Iowa Groups Fighting Over Simulcast Revenue

Iowa Groups Fighting Over Simulcast Revenue
Photo: Coady Photography
The Iowa HBPA contends a portion of the horse racing simulcast revenue should go to horse racing at Prairie Meadows.

By Dan Johnson

Iowa Gov. Terry Branstad said he is unsure whether he will sign legislation that would allow casinos to buy out Greyhound racing because of an objection raised by horse interests over full-card simulcasts.

The bill calls for the Bluffs Run and Dubuque racetrack casinos to pay $72 million into a fund for Greyhound owners. In return, the two tracks will stop offering Greyhound racing by the end of 2015.

The Iowa Greyhound Association in turn can use half of the fund to sponsor its own meets at Dubuque. The IGA would also be allowed to simulcast horse and dog races at Dubuque and any of 24 other casinos in the state.

The Iowa Horsemen's Benevolent and Protective Association contends a portion of the horse racing simulcast revenue should go to horse racing at Prairie Meadows Racetrack & Casino, but the two sides have been unable to agree on an amount.
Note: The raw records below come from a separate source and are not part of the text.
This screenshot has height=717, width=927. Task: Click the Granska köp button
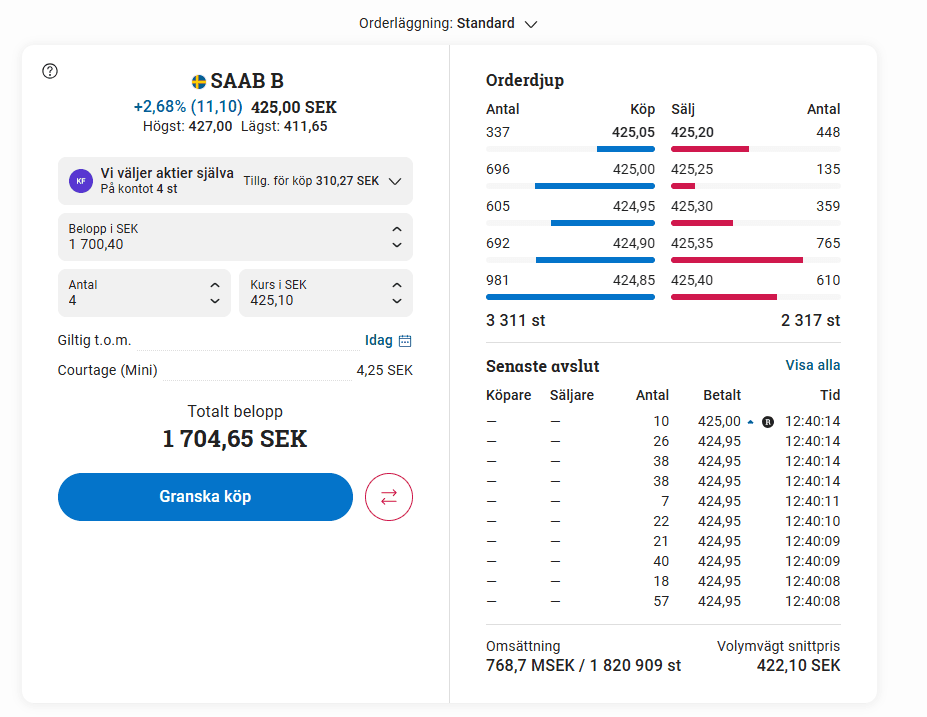[205, 497]
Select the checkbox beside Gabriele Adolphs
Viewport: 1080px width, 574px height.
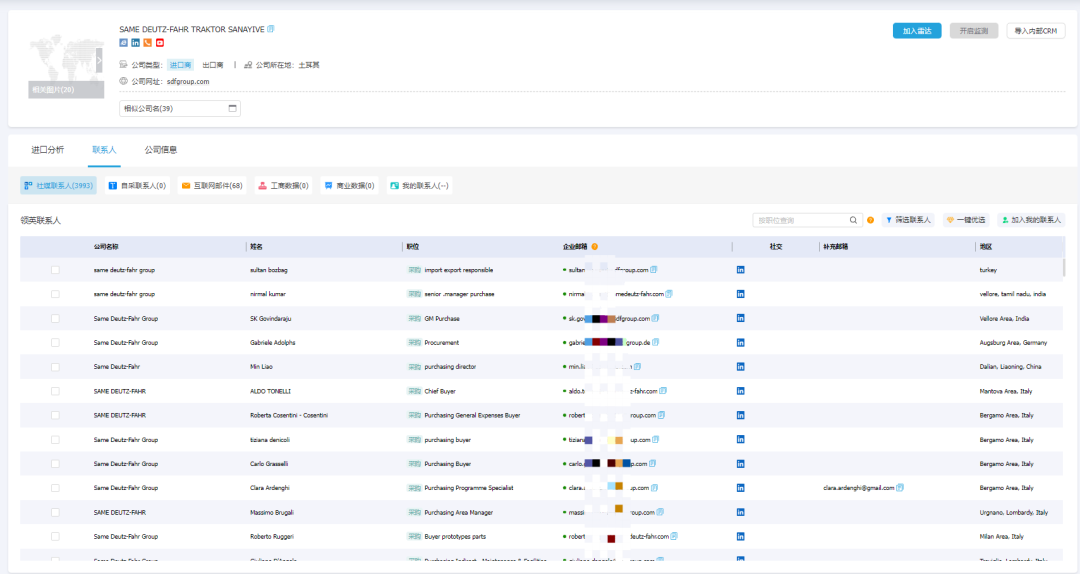[x=55, y=342]
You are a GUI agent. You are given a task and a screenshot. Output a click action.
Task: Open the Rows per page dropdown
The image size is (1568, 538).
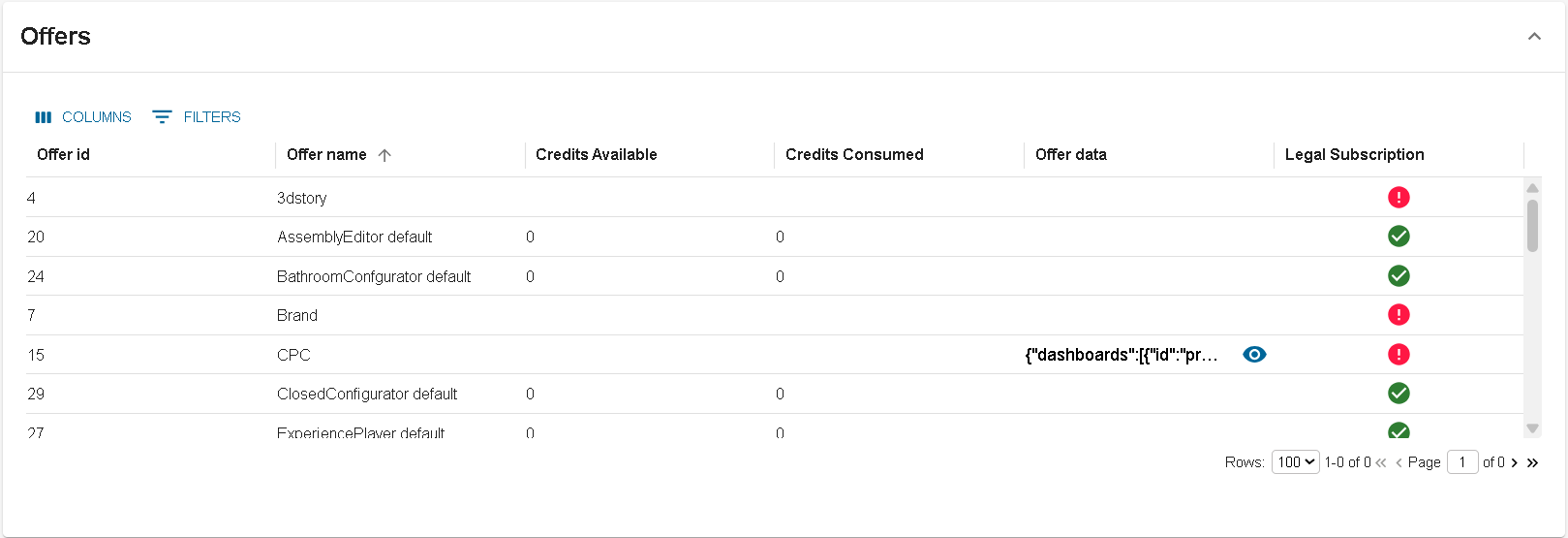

The IGA offered 10% of net revenue, while the Iowa HBPA wanted 33%. Then the HBPA asked for four cents per dollar bet on horse races. When no deal was reached, the Iowa HBPA asked its members to write Branstad with their objections.
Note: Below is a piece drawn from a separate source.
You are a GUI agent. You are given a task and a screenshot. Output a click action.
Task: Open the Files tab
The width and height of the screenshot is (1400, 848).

During Iowa Public Television's "Iowa Press" show that aired May 25, Branstad questioned whether the deal was fair to horse owners.
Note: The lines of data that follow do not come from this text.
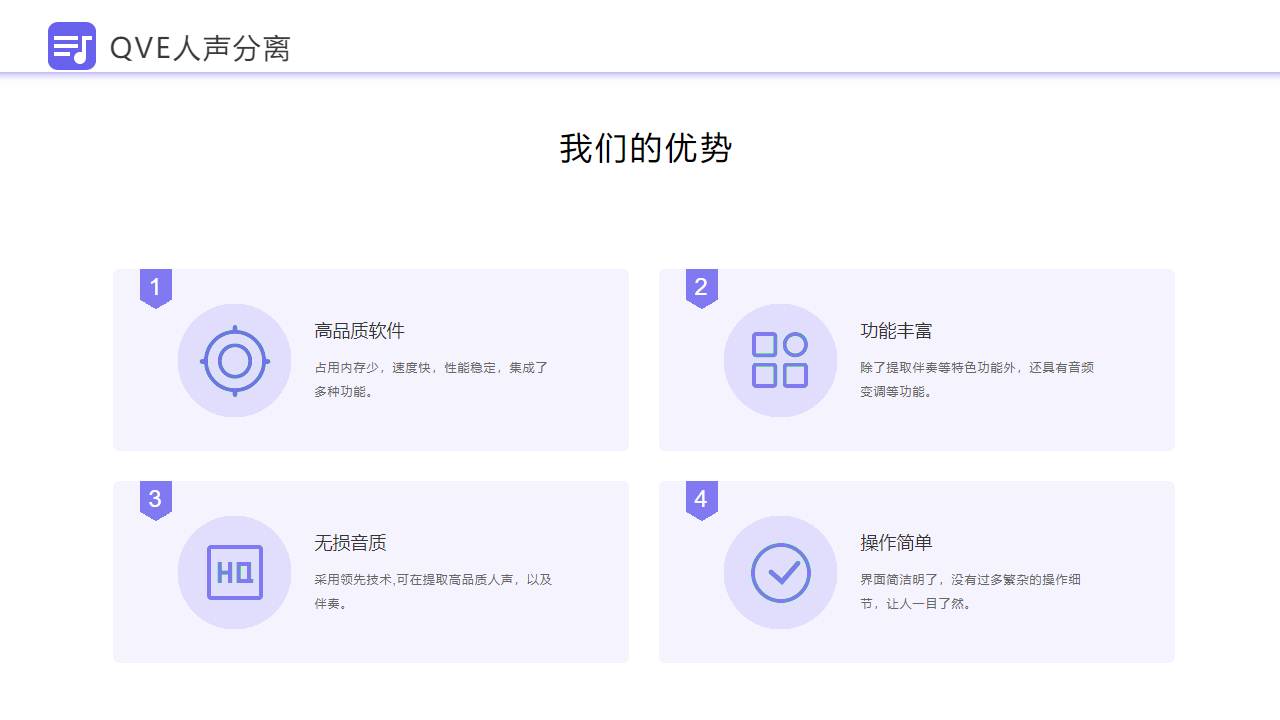The image size is (1280, 720).
Task: Click the checkmark circle icon for 操作简单
Action: pyautogui.click(x=780, y=572)
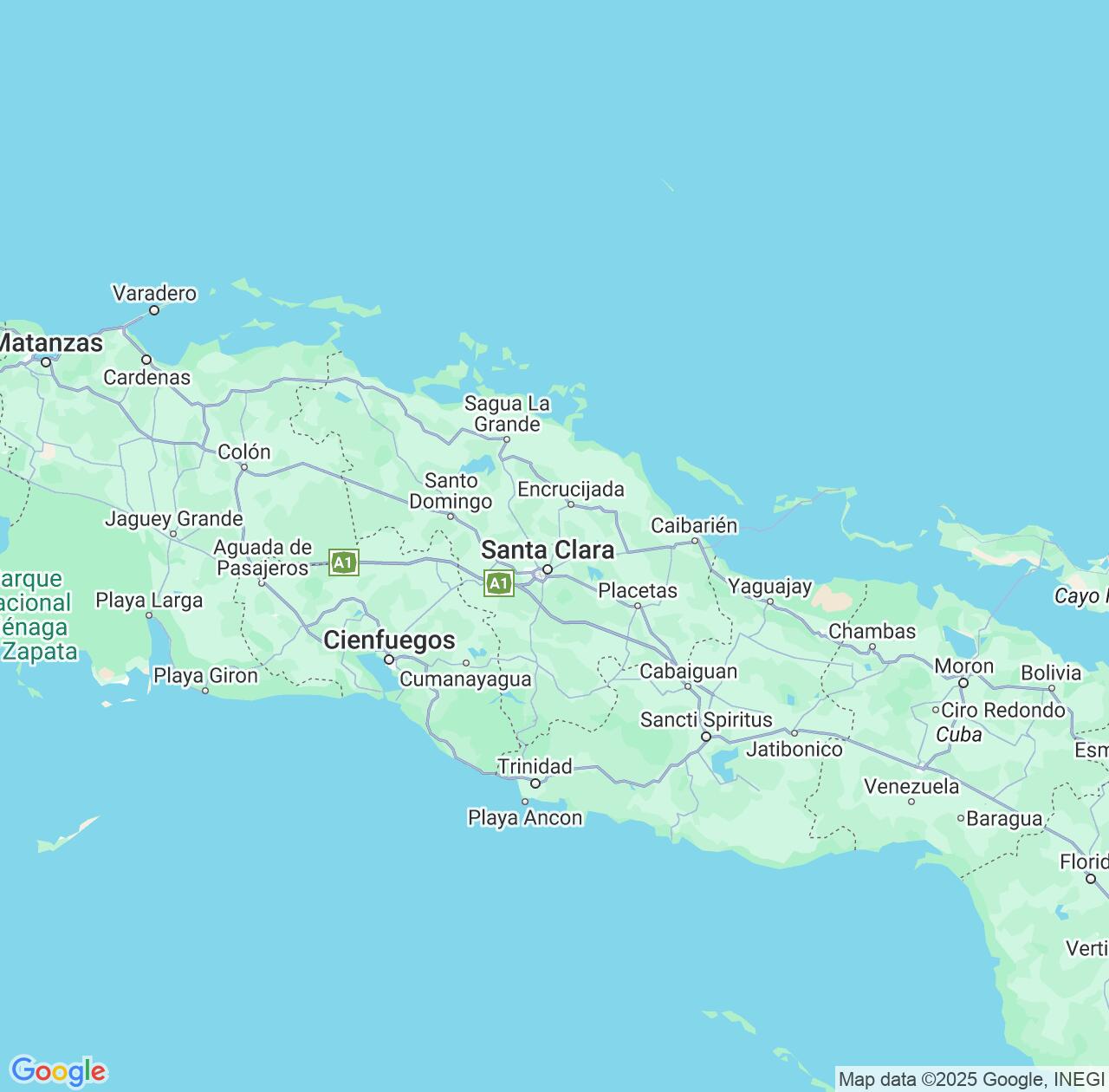
Task: Click the Santa Clara city marker
Action: click(547, 569)
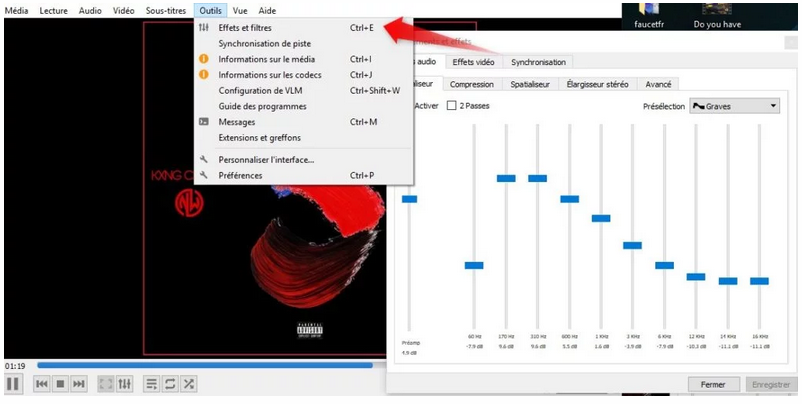Switch to the Synchronisation tab
This screenshot has height=404, width=802.
pos(539,62)
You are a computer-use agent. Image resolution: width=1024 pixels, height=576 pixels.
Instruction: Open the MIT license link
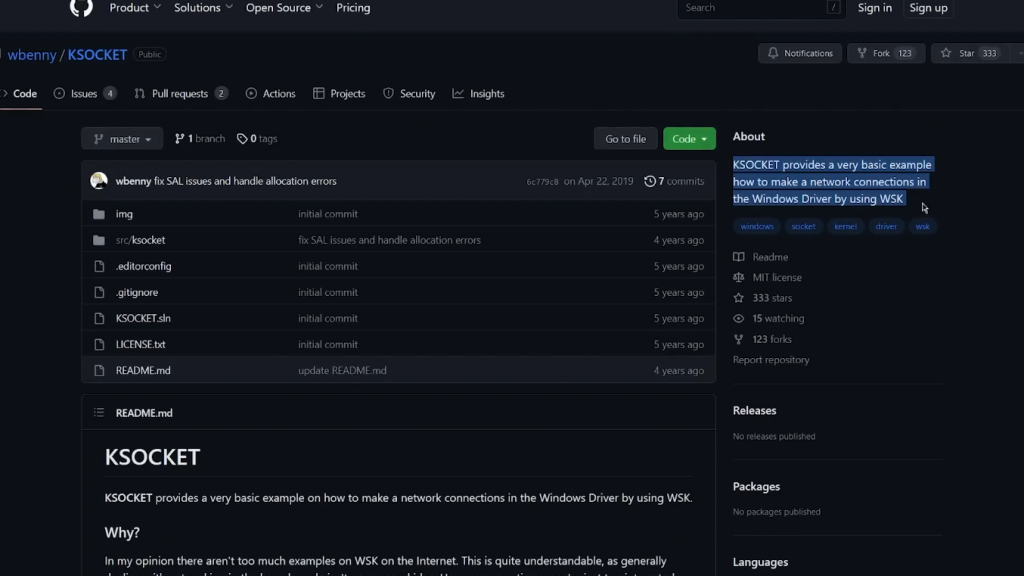(777, 277)
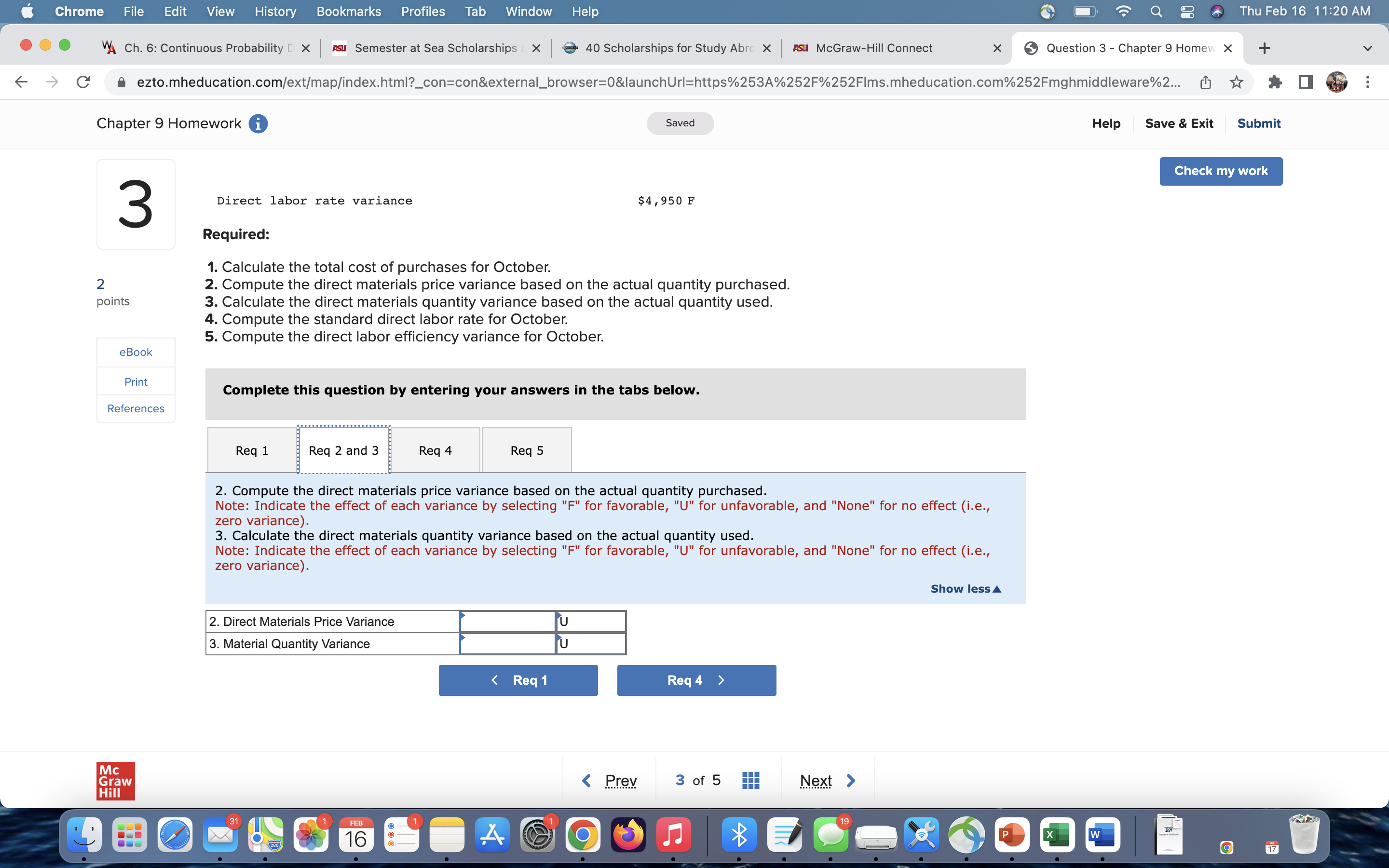Reload the page
The width and height of the screenshot is (1389, 868).
pos(83,82)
"My concern, I think, is the horse industry was left out of this," Branstad said. "There is a provision that deals with simulcasting, and there is some concern that I'm hearing from my friends in the horse industry. I've always been close to them. We have a very big and significant horse industry in the state of Iowa. I'm reviewing the legislation.

"I want to do something that's fair to all the communities involved and fair to all the parties. I have not made a final decision."

Bluffs Run and Dubuque currently offer full-card simulcasts. Dubuque had $972,000 in betting on horse races last year. Bluffs Run, which draws from the Omaha, Neb., market, took in $8.8 million. None of the revenue goes to Prairie Meadows.

"Our board is adamant about getting a cut of the money," said Leroy Gessmann, president of the Iowa HBPA. "They should be paying us for (Bluffs Run) alone between $300,000 and $400,000 a year."

Jerry Crawford, whose Donegal Racing stable has campaigned horses such as Paddy O'Prado   and Dullahan, is an attorney for the Greyhound owners. He said the horse owners have other advantages that dog owners do not, such as a fixed percentage of Prairie Meadows' casino revenue and advance deposit wagering. And he said the IGA would bear the expense of operating the simulcast outlets at casinos.

"The horsemen wouldn't lose a cent from the simulcasting provision in the bill," Crawford said. "It would be all new revenue if the governor signed the bill."